_Instructions to follow_
Search the data for the word "under" and copy every line where it occurs.

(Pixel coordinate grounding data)
- - - - -

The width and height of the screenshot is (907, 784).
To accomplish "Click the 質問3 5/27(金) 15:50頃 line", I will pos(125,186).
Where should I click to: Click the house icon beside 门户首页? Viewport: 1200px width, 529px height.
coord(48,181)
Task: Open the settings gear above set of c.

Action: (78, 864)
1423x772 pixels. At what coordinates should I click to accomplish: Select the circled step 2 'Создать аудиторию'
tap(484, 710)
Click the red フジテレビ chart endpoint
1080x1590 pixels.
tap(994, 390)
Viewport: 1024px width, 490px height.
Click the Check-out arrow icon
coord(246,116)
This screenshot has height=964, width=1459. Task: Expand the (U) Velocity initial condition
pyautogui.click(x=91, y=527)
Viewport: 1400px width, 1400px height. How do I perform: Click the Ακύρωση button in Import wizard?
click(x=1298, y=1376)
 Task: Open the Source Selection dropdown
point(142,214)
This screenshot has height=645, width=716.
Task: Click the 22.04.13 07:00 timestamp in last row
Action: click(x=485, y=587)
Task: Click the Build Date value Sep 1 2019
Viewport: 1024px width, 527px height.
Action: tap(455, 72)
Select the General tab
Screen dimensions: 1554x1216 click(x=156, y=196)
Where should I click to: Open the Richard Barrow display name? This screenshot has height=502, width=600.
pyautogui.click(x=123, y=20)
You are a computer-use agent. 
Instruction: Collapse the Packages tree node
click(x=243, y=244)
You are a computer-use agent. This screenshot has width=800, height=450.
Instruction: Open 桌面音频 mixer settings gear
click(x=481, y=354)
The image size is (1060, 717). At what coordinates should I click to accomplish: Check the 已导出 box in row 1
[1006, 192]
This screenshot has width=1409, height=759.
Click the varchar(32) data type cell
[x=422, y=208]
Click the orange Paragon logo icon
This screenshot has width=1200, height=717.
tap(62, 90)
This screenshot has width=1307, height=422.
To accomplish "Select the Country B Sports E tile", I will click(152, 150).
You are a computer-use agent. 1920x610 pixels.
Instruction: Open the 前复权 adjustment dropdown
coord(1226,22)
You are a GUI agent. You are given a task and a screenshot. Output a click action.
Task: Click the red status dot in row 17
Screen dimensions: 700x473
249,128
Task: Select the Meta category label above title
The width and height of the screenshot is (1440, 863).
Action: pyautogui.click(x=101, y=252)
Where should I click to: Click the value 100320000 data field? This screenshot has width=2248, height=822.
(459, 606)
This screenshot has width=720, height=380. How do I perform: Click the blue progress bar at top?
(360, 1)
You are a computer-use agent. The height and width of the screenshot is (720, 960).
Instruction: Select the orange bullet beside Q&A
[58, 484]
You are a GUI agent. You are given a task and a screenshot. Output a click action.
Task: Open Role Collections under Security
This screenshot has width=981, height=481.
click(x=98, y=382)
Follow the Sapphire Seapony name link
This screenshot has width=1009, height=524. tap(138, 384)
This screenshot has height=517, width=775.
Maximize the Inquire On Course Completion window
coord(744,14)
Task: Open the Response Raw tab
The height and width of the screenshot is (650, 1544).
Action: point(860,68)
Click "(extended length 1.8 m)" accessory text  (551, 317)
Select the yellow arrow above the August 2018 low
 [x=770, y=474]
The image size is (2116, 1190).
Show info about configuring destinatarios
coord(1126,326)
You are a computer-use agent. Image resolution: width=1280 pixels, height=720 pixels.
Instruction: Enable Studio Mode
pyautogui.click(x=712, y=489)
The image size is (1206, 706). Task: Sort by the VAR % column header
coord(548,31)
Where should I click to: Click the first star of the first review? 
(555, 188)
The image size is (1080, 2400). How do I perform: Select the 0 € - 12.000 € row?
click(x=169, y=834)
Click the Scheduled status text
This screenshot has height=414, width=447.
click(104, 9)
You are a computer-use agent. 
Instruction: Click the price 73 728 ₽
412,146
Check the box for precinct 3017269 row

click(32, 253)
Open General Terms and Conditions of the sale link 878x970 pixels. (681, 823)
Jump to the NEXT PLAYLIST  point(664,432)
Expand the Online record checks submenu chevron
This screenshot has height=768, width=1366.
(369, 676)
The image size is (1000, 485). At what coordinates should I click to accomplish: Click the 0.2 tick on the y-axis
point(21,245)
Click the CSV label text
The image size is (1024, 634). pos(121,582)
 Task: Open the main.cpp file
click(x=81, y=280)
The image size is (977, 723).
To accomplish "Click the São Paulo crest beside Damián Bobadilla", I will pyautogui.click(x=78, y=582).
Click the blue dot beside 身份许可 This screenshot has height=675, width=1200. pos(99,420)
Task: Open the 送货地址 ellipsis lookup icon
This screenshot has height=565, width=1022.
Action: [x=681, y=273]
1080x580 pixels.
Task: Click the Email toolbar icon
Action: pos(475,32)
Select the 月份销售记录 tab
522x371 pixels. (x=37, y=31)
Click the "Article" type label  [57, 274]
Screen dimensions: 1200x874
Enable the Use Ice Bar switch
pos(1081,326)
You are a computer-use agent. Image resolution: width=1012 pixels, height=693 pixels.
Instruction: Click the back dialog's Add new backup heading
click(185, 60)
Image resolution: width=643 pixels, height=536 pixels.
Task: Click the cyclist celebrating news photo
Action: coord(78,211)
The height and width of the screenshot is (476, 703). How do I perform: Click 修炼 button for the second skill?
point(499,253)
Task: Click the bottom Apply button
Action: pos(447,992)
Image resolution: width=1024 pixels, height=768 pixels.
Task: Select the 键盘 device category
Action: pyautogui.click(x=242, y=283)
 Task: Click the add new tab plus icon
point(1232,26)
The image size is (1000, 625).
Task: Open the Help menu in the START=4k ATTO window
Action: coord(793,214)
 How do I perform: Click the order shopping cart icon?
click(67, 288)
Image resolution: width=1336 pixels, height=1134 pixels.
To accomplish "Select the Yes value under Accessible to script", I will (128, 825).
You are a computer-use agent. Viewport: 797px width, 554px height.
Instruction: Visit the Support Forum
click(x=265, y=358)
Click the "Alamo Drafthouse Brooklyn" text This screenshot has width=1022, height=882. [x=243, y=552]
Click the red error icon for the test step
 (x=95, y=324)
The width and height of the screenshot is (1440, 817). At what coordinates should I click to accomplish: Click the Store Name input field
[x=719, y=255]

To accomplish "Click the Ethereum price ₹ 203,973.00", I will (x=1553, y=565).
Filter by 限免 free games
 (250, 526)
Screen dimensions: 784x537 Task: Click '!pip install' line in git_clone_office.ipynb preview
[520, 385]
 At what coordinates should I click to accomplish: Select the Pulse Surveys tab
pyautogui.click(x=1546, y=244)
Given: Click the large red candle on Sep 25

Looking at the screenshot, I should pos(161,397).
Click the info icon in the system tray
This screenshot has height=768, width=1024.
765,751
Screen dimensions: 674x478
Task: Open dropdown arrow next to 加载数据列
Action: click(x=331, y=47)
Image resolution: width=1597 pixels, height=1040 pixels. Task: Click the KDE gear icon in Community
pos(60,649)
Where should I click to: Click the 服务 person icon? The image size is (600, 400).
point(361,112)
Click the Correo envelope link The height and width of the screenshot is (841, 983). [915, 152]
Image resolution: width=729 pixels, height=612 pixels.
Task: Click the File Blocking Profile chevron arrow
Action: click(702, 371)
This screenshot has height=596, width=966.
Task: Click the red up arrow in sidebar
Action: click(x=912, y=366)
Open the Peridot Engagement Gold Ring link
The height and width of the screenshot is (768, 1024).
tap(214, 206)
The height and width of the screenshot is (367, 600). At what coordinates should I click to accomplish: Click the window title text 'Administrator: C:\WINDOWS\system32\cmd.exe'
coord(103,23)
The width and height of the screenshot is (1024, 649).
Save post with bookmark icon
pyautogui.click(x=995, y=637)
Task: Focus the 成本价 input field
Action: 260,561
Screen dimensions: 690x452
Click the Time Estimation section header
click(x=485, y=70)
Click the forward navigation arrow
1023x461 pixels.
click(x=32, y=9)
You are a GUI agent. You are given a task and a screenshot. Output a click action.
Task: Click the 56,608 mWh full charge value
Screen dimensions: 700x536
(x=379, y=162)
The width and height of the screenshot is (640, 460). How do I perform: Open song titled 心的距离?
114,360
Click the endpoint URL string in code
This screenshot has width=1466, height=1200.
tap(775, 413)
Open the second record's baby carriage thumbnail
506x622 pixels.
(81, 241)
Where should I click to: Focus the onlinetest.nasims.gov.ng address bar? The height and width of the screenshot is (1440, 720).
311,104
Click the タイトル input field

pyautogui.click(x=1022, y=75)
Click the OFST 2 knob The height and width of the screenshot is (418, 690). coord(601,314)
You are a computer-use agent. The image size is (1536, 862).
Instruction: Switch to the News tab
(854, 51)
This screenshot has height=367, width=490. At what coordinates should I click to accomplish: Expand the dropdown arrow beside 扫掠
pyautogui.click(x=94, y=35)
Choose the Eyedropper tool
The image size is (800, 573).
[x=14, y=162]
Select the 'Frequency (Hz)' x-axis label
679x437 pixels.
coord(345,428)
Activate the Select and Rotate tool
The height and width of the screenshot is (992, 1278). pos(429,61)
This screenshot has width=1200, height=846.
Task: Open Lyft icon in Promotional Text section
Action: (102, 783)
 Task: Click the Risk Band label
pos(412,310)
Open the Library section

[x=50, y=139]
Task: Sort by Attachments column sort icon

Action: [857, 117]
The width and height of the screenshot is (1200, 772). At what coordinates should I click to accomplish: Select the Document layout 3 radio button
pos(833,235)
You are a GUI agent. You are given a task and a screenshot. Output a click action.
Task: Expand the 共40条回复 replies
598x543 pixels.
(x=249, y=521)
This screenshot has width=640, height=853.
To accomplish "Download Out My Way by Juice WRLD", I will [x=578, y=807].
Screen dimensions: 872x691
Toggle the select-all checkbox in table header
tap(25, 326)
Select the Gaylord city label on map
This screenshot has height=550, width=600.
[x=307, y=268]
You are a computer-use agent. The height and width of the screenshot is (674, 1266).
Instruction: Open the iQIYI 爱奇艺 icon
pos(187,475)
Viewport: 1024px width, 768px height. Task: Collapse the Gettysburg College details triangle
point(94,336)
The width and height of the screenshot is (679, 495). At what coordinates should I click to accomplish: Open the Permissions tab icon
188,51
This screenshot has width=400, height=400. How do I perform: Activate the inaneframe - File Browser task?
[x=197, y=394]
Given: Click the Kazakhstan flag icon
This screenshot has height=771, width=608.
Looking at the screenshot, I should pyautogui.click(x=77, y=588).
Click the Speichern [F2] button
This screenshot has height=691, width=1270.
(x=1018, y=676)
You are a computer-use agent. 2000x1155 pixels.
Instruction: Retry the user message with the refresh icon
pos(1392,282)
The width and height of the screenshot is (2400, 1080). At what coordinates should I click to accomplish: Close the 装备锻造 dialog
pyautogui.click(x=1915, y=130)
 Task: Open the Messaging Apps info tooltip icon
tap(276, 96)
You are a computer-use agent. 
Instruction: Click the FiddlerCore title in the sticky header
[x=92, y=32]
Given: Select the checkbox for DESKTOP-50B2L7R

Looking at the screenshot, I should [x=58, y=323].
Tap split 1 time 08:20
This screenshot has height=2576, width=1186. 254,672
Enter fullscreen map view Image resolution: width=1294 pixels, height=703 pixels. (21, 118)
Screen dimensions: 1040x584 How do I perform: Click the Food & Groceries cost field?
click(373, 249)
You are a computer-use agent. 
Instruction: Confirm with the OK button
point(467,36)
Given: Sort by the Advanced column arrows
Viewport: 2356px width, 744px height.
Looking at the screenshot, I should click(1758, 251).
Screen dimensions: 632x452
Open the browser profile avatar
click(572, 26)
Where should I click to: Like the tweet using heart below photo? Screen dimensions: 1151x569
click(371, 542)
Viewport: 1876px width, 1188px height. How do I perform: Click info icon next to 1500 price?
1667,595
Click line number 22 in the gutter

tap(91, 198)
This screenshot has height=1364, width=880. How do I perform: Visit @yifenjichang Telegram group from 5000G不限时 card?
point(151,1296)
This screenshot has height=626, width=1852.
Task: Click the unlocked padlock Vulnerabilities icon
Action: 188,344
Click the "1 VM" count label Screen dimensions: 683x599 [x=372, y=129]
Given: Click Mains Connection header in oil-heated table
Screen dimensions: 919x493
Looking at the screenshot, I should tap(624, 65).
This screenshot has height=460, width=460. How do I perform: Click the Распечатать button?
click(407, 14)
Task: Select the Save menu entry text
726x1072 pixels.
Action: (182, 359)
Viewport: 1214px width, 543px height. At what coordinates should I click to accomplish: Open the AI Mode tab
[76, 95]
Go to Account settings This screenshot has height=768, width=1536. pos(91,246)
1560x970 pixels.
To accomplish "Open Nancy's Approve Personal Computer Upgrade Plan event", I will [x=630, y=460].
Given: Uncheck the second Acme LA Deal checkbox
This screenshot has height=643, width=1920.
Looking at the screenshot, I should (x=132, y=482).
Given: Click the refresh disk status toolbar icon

- - - - -

_Completed exercise_
Task: Open Role Collections under Security
To accomplish "Select the Yes value under Accessible to script", I will (128, 825).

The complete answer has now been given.